Parliamo di violenza ostetrica e ginecologica
Il termine violenza ostetrica non è nuovo; è stato utilizzato per la prima volta nel 1827 dal dottor James Blundell sulla rivista medica The Lancet. Nelle sue conferenze Blundell era estremamente critico nei confronti dell’approccio interventista nell’ostetricia secondo cui i medici utilizzavano mani, forcipe ed altri attrezzi per interferire in maniera libera ed indiscriminata nel processo di nascita, spesso con conseguenze violente).
Nel 1839 un pezzo pubblicato nel Botanico Medical Recorder riporta un capo di accusa per un caso di “violenza ostetrica” da parte del dottor Septimius Hunter nei confronti di Justine Cozens, che aveva portato al decesso di quest’ultima.

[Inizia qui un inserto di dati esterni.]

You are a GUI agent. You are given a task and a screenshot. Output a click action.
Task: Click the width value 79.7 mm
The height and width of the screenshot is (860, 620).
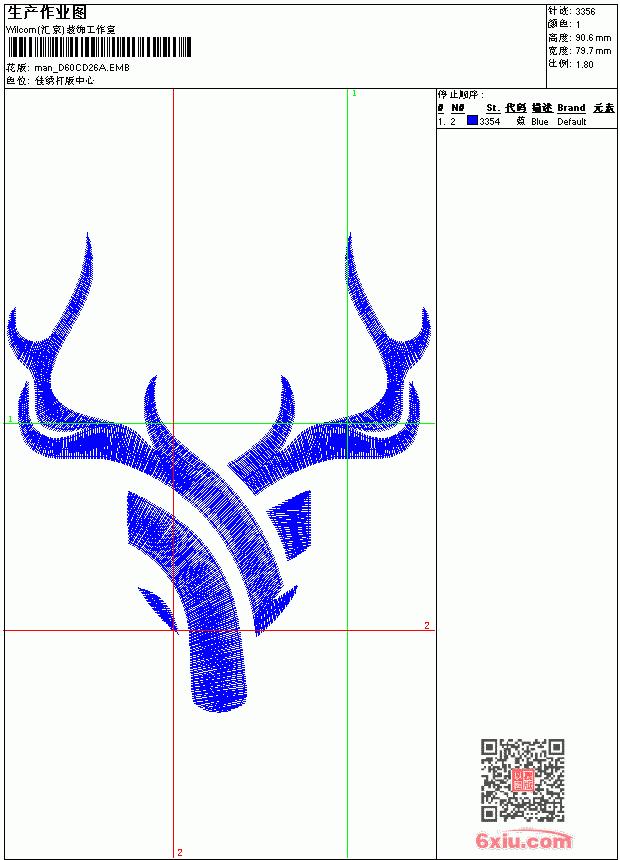[593, 51]
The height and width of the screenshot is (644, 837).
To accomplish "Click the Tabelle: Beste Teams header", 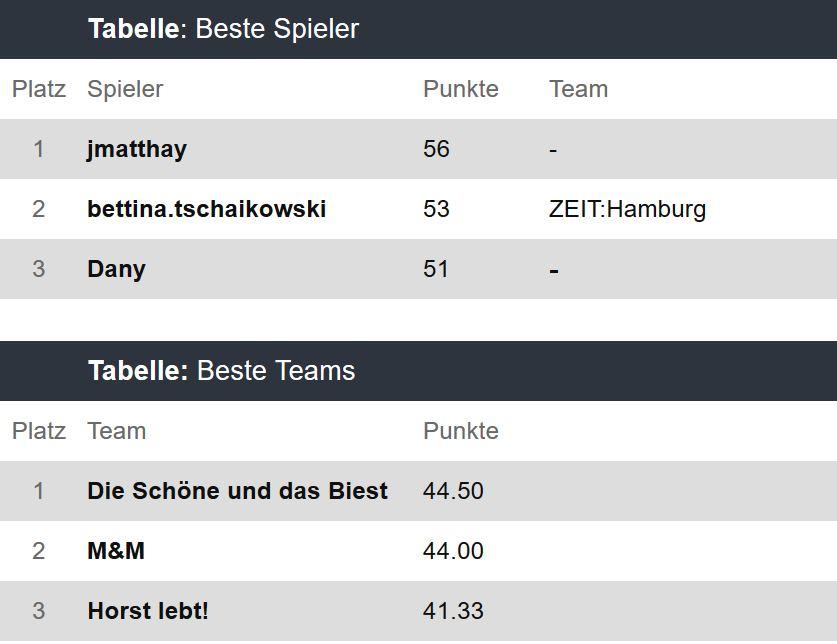I will pos(221,371).
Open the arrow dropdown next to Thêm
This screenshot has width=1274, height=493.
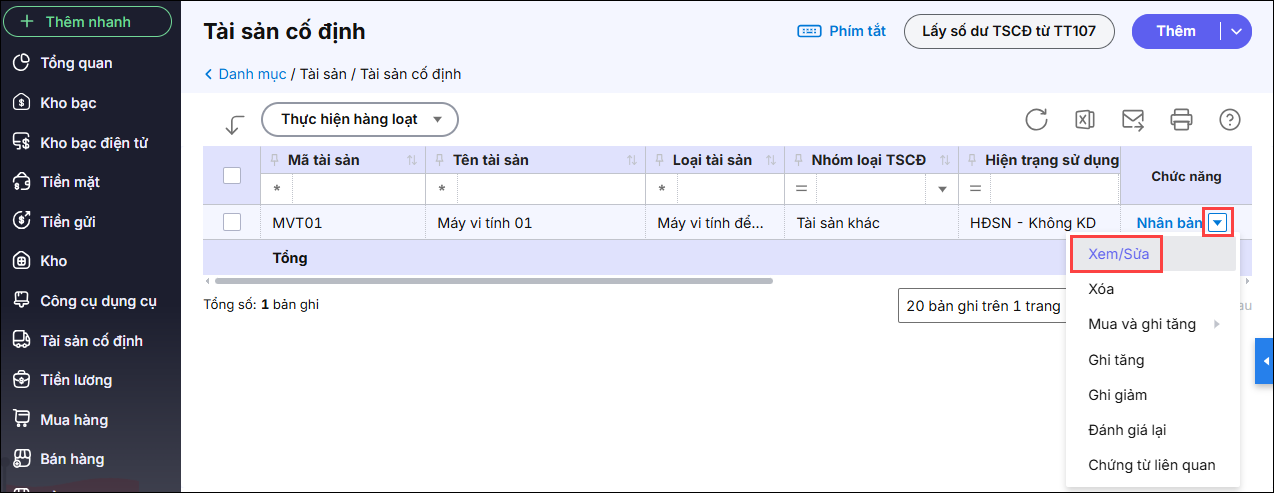coord(1237,31)
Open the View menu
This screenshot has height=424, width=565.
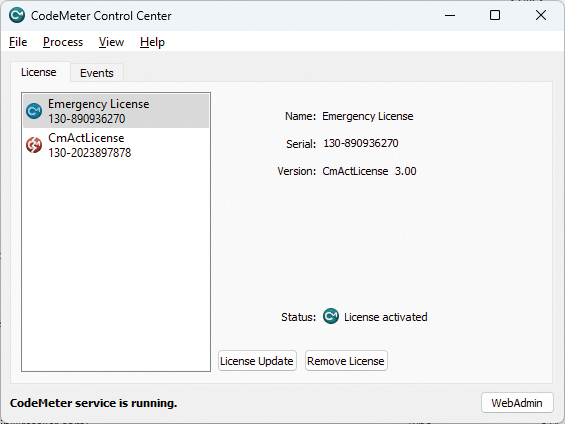coord(111,42)
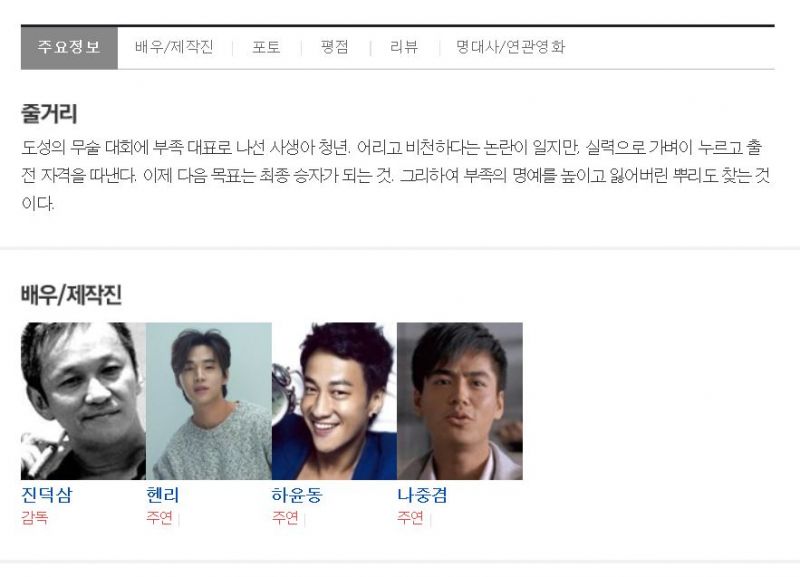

Nel 1957 l’infermiera americana Galdys Denny Schultz scrive riguardo a forme di “sadismo e crudeltà nelle sale parto” in una lettera pubblicata nel Ladies Home Journal e in un articolo pubblicato l’anno seguente nella stessa rivista, in cui la Schultz riportava casi vissuti in prima persona e lettere ricevute da donne che avevano subito varie forme di maltrattamento durante il parto.
Anche Sheila Kitzinger nel 1992 riprende il tema dopo aver ricevuto più di 340 lettere da parte di vittime di violenza ostetrica in Gran Bretagna.
Negli ultimi vent’anni il termine ha ricevuto un riconoscimento internazionale sia da parte delle Nazioni Unite che da numerosi governi dell’America Latina e Centrale (Venezuela, Argentina, Messico, Bolivia, Panama) in cui il concetto ha assunto una valenza legale al punto da essere inserito in specifiche leggi nazionali.
In Europa il discorso sta prendendo piede in Paesi come la Spagna ed il Portogallo, e campagne contro la violenza ostetrica sono state lanciate in Russia, Croazia, Francia, Finlandia, Ungheria, Olanda e Gran Bretagna.